- **Task goal**: Which lines below fall between the one containing "Given: Open the" and the one containing "The width and"? Repeat them exactly, counting both of those lines, and add nothing else.

- **Dataset**:
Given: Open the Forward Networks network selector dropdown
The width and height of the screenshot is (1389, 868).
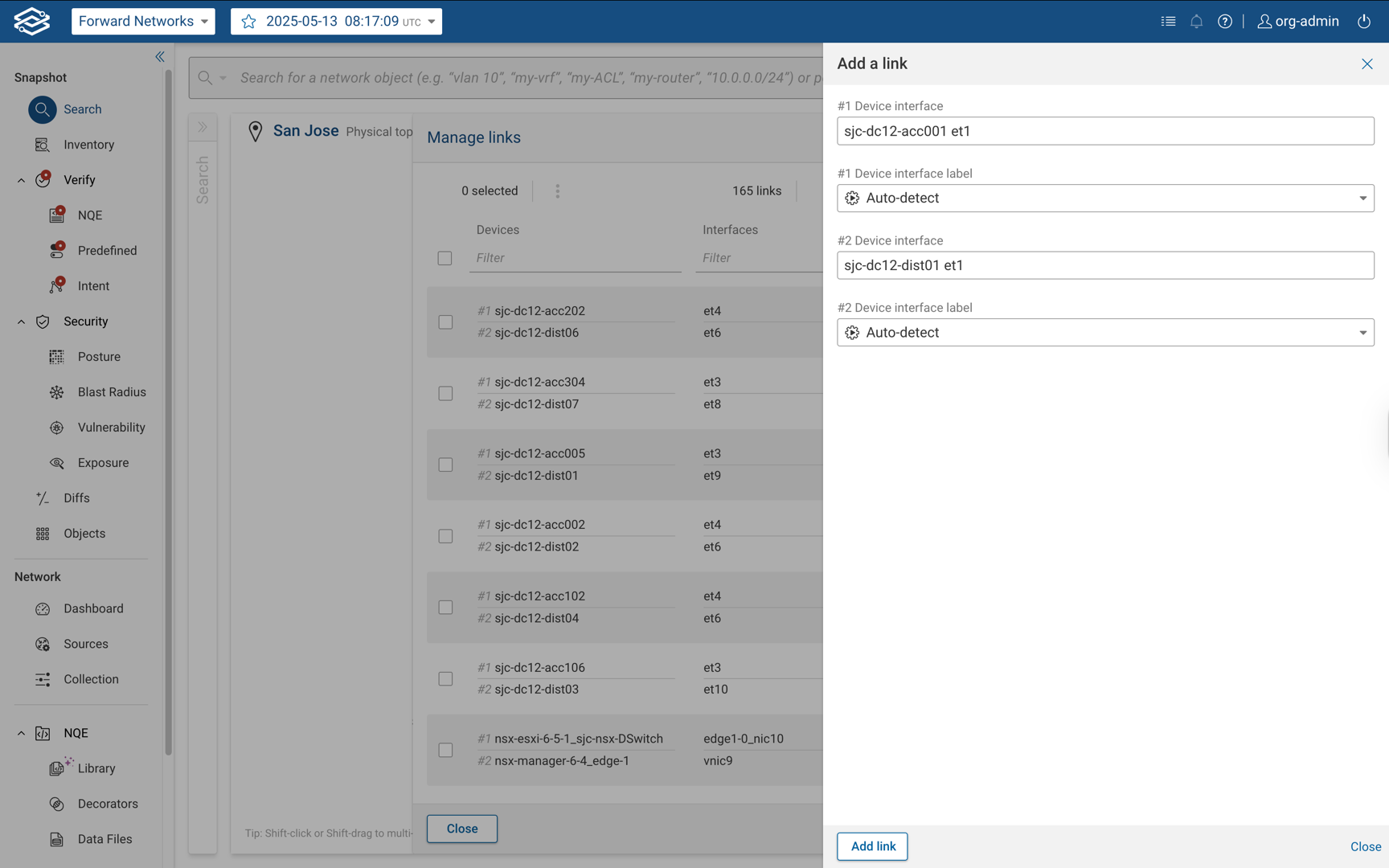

==

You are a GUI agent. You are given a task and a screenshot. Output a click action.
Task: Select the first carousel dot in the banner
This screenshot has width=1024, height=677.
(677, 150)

...

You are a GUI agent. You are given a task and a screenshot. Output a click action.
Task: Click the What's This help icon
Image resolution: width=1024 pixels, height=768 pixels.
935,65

- **Problem solution**:
Given: Open the Forward Networks network selector dropdown
The width and height of the screenshot is (1389, 868).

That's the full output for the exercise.